Last Friday morning our friend and companion of 20 years, our cat, Rom died. We had him put to sleep. He was having kidney failure, dehydration, and refusal to eat due to an infected tooth and other sores developing in his mouth. He ate a little bit the previous Tuesday evening after the vet came to the house and gave him a treatment, but slipped right back into the same problems. He continued with his same routines of eagerly greeting us in the mornings and when we'd come home from anywhere, although mostly it was only while sitting up in his bed. He even managed a few times to make it up the stairs to sit on my lap at the computer. He was in a lot of pain. 

We found a vet that runs a mobile cat veterinarian service. When she was here Friday morning, she advised that she could give him another treatment to alleviate his dehydration, and it might perk him up enough to eat another meal. She advised though that the help would be short lived, and we'd likely be requesting euthanasia for him due to his constant pain. We selected to have him put to sleep. An anesthesia was administered as we pet him, and he gradually fell asleep. She then administered the drug to stop his vital functions.

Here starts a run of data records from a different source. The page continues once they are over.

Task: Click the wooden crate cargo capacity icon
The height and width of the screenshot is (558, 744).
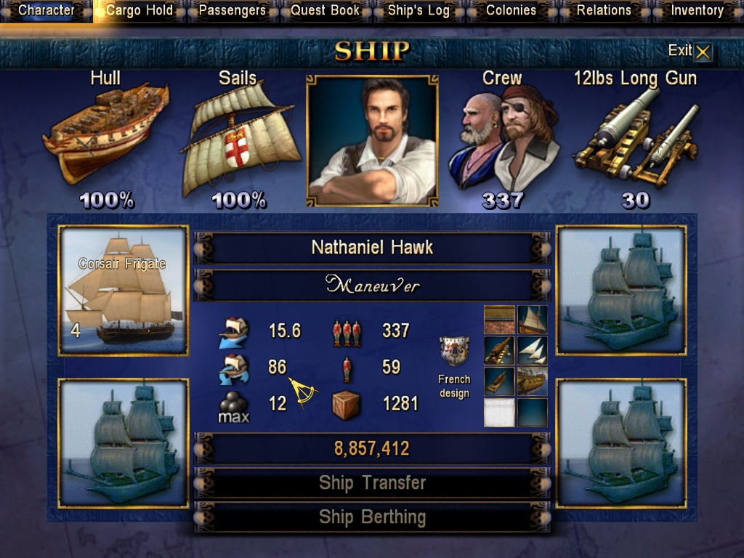Action: (346, 405)
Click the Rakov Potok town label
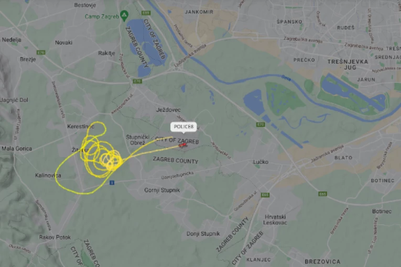The width and height of the screenshot is (401, 267). (55, 237)
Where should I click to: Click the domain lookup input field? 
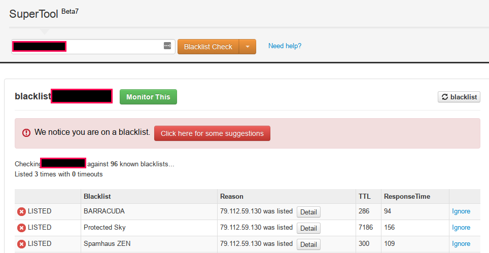pyautogui.click(x=93, y=47)
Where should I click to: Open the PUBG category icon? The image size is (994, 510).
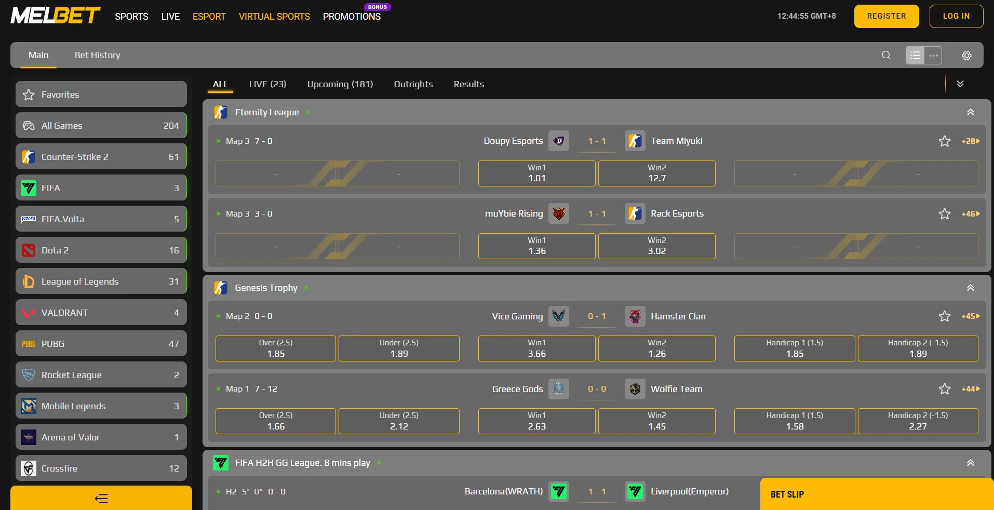click(29, 344)
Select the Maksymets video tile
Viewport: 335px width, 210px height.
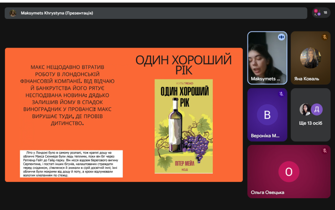(x=267, y=59)

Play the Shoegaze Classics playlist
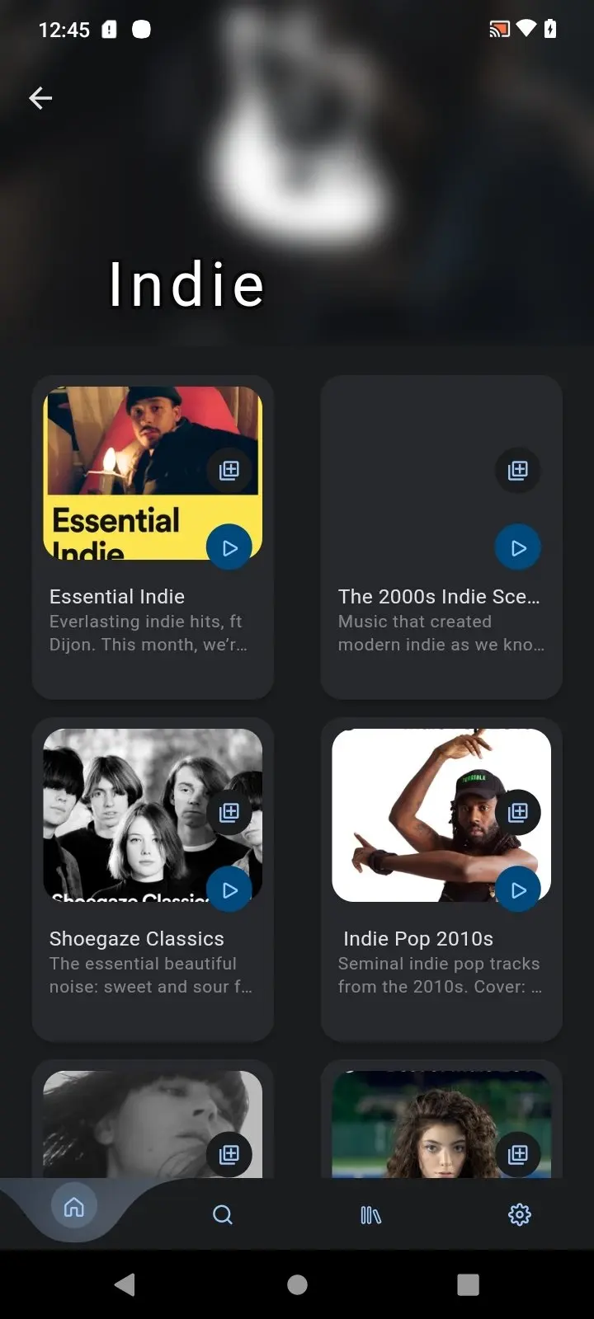(x=229, y=890)
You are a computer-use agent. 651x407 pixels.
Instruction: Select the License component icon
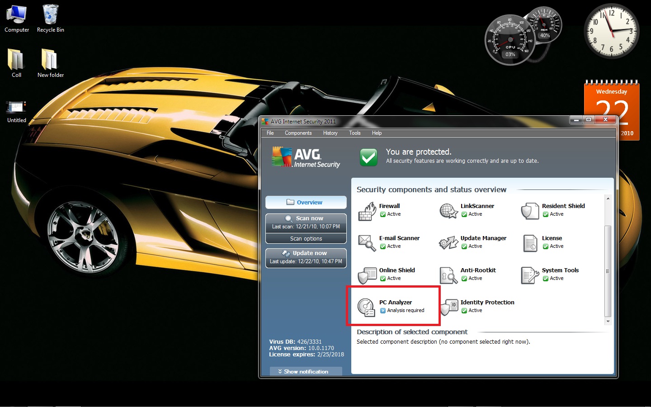(529, 243)
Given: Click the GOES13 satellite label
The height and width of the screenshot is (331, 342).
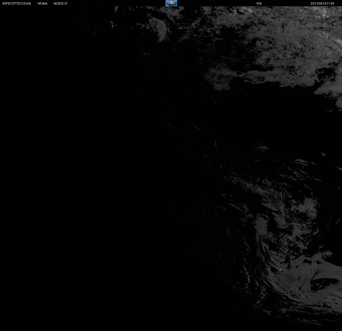Looking at the screenshot, I should [x=60, y=3].
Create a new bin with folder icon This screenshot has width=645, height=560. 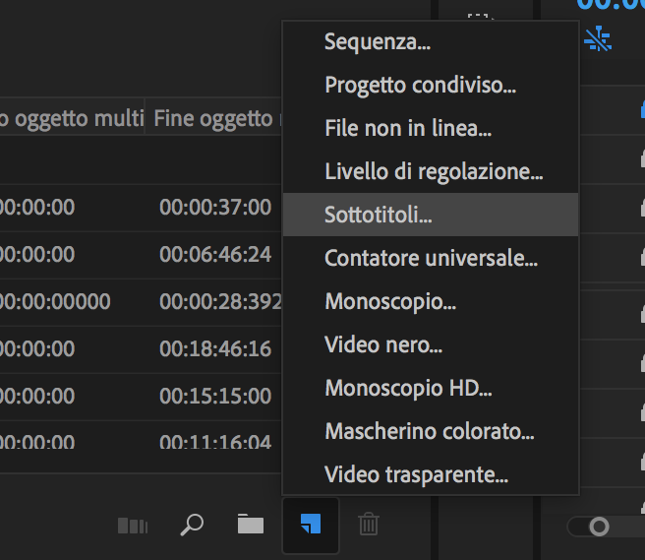click(251, 525)
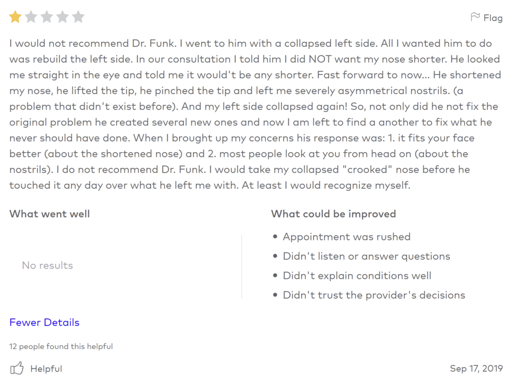Click the Flag label text

(x=493, y=18)
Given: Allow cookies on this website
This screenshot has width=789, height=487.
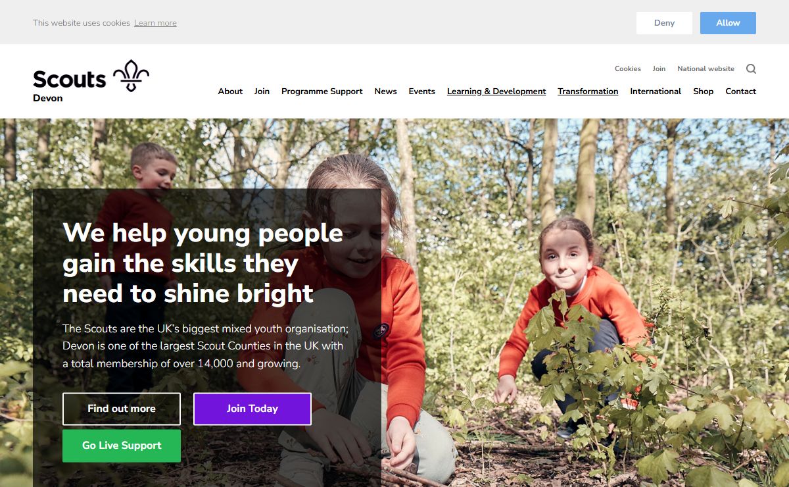Looking at the screenshot, I should 728,22.
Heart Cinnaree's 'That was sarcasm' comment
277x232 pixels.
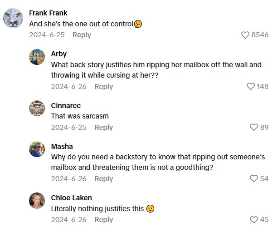coord(254,127)

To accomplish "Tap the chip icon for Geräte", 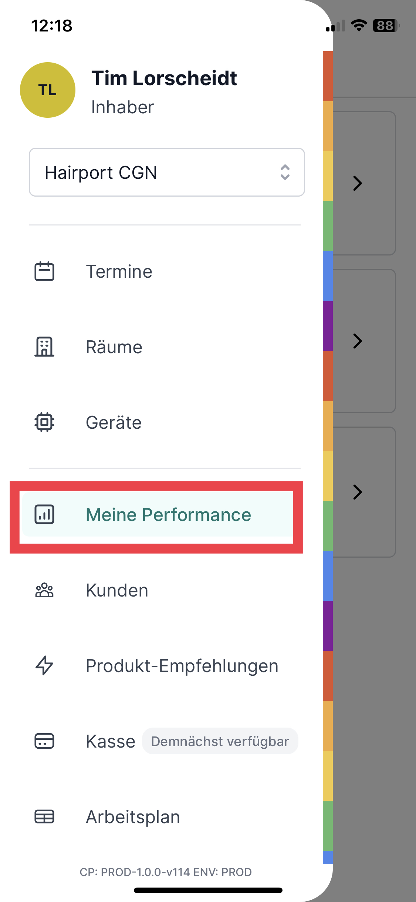I will tap(44, 422).
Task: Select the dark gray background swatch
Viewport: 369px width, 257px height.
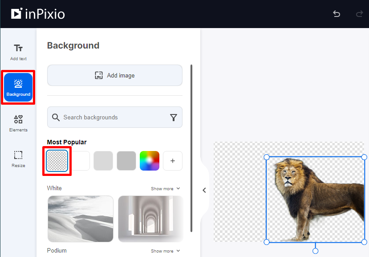Action: (126, 161)
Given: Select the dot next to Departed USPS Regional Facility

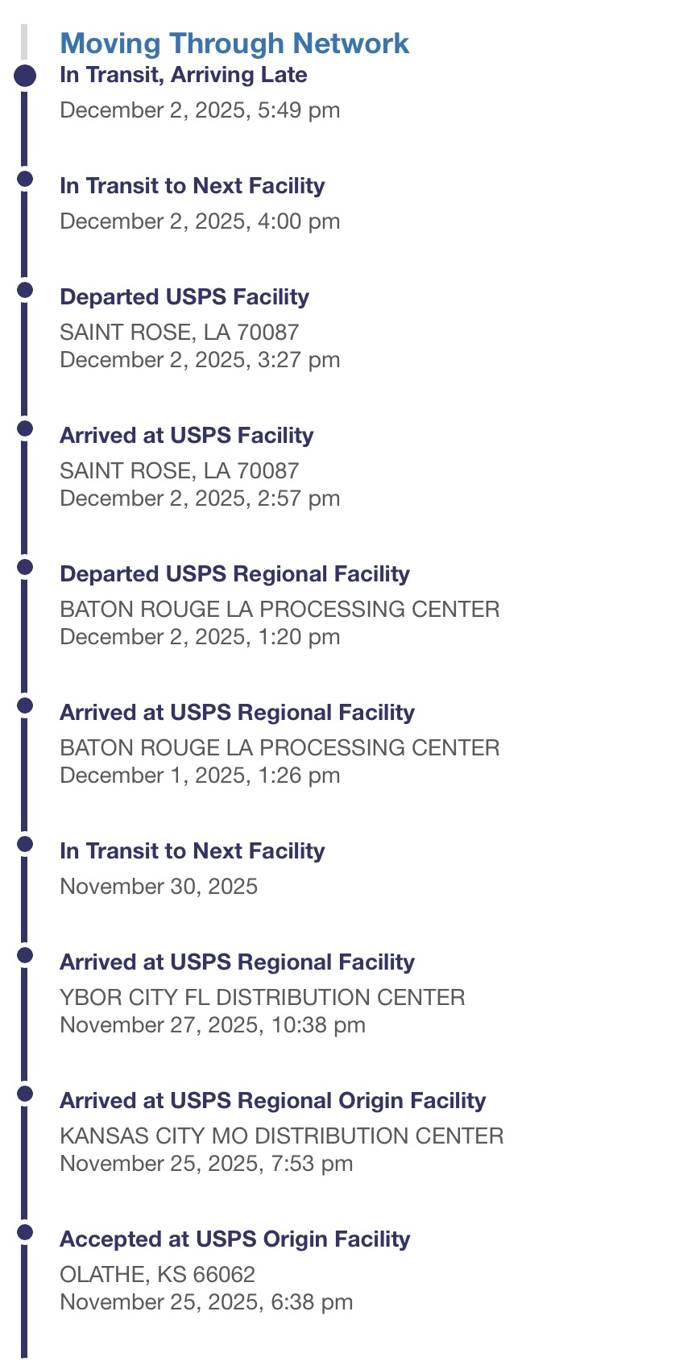Looking at the screenshot, I should pos(25,567).
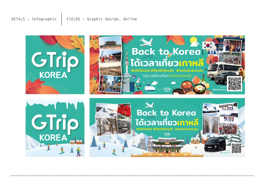Screen dimensions: 265x187
Task: Click the airplane icon in winter banner
Action: pyautogui.click(x=149, y=105)
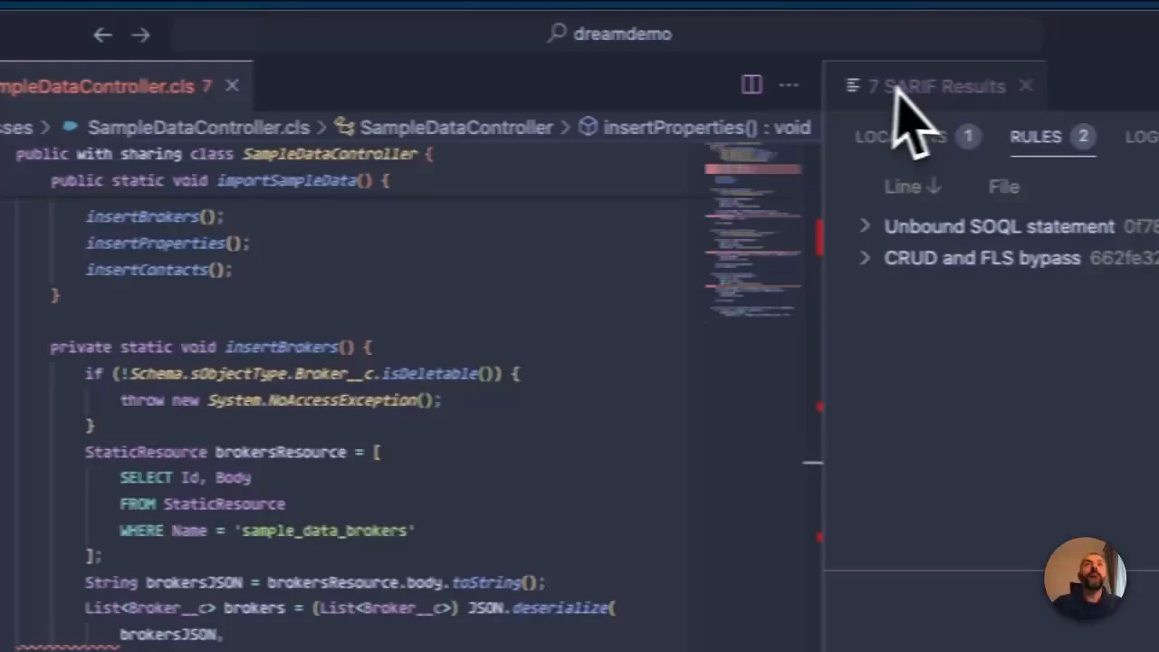Click the forward navigation arrow
1159x652 pixels.
(x=140, y=34)
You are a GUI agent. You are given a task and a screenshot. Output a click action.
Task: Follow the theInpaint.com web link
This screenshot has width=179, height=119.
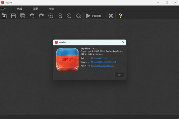click(99, 58)
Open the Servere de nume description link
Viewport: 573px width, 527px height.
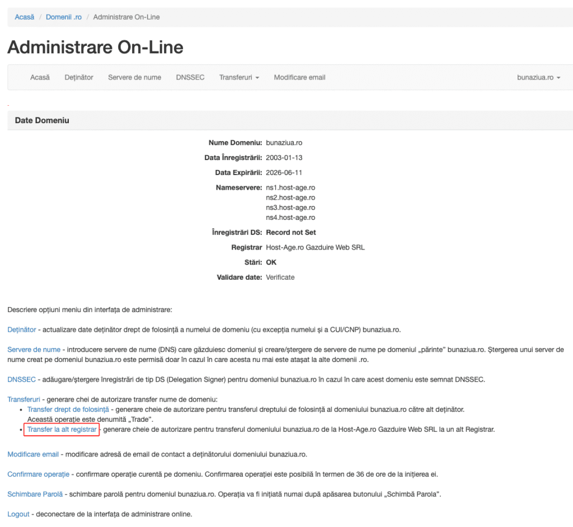point(34,350)
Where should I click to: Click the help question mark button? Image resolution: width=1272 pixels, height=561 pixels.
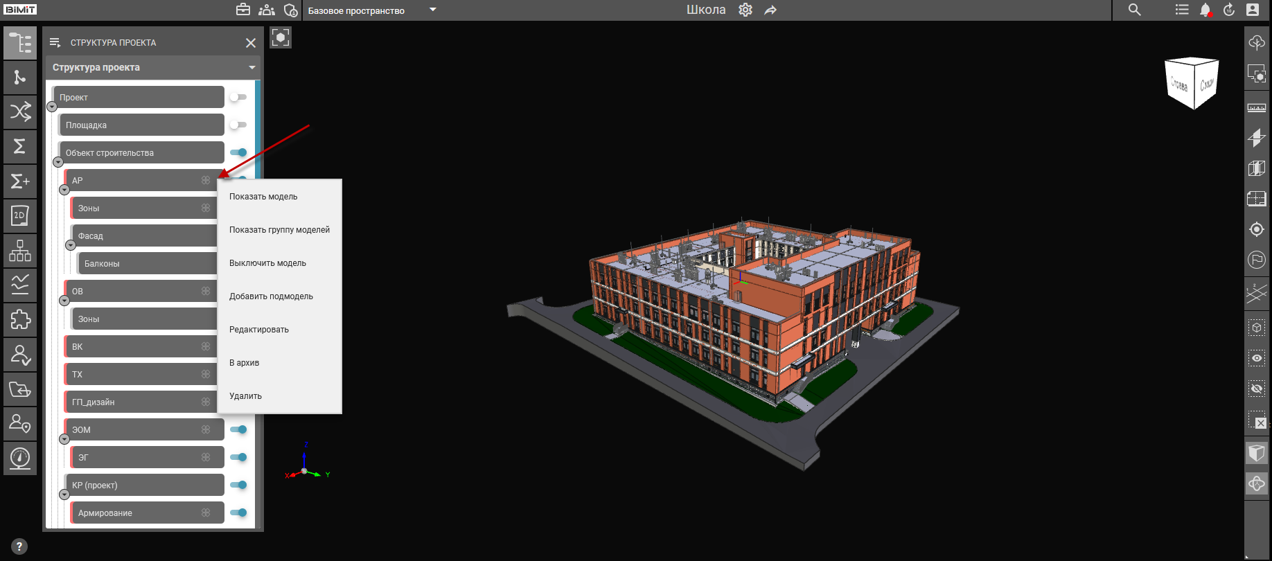click(19, 546)
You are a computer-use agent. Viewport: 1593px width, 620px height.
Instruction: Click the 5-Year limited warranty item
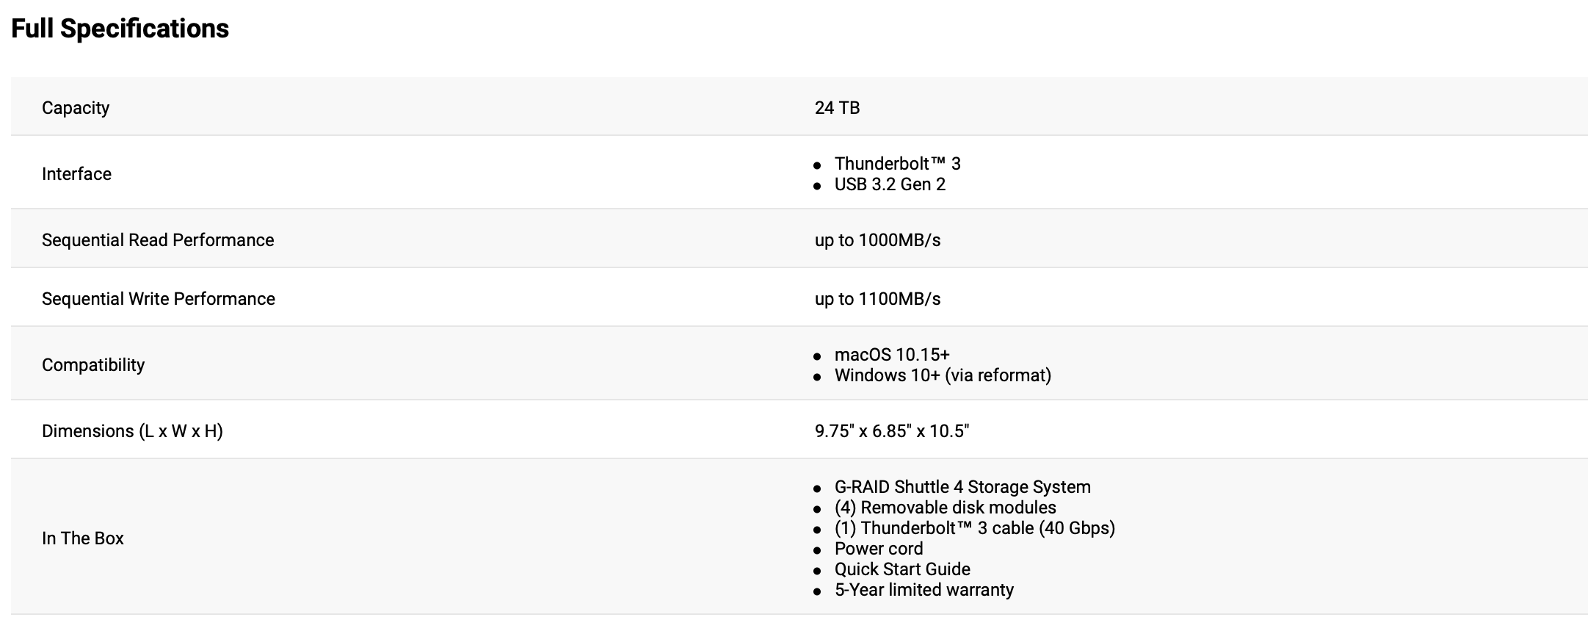(x=924, y=590)
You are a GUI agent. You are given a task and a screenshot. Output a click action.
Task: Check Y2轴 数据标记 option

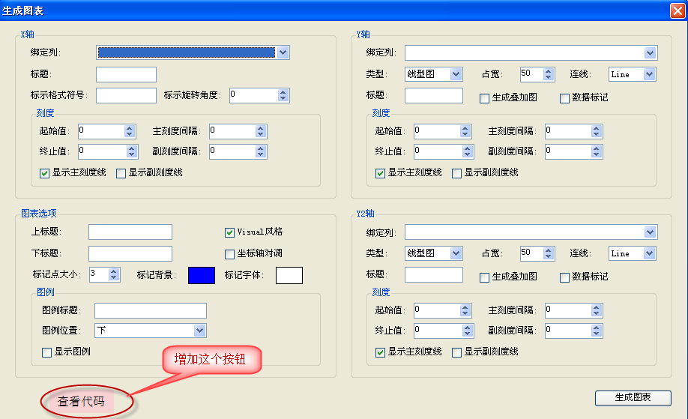565,277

He went doing what he had come to love best, cuddling up and being loved.

We'll miss him very much, but at twenty years old we know he received more than most cats ever do, and we received more from him than most cats have time to give.


----------



## Annissa (Dec 9, 2003)

I'm so sorry, Empath. I'm glad that you did what was best for Rom.


----------



## Ioana (Jul 12, 2003)

My heart goes with you, Empath. May Rom rest in peace.


----------



## PrincessClaire (Jan 16, 2004)

my heart goes out to you


----------



## Lori (Jun 8, 2003)

So sorry for your loss.  
Sounds like he had a wonderful life with you and your family.


----------



## Superkitties (Jan 30, 2004)

I'm so sorry for your loss. RIP Rom angel


----------



## karaokekat (Jan 14, 2004)

My prayers are with you Empath.


----------



## Empath (Jan 23, 2004)

Rom is buried in our garden. I got a stone today. It's actually sold as a stepping stone. It's designed with images of flowers, it's heart shaped, and inscribed "Memories make the heart's garden bloom". It seemed fitting.

I thank everyone for their words.


----------